Octavia looks up and glares at her brother. "I'm having fun in college."

"You said less than two weeks ago that -"

"Went to my first frat party," she says, smirking as she stands to follow him. "And, Bell, do I have some stories about a select few boys from Delta Kappa Theta for you."

"Don't want to hear them," Bellamy says, opening Clarke's front door. He turns to look at Clarke before he leaves.

"Figure it out, Princess. Doesn't matter if she's Fulcrum, or not. At this point, they know about us. They have to."

When he leaves, Raven lets out a low whistle. "Someone's a little high-strung."

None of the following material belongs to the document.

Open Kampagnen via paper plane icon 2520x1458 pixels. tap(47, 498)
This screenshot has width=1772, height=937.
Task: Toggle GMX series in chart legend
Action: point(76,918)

"He just wants Octavia to be safe," Clarke says, sighing and sinking back into the couch. Raven murmurs her assent, and they sit there in silence for the next few minutes - Clarke trying to figure out a plan, and Raven typing away.

"Hey, I found something." Raven picks up her laptop and moves to sit next to Clarke. She points at the screen. "I haven't found any kind of direct information about that agent, but look here."

Clarke reads the report:

...Special Agent Costia Abramov was tragically killed in a gun mishap during a hand-eye co-ordination weaponry lesson, on January 25, 2013. Her partner, Special Agent Lexa Wilde, will remain active within the NSA. The NSA honors the service Agent Abramov has provided for her country.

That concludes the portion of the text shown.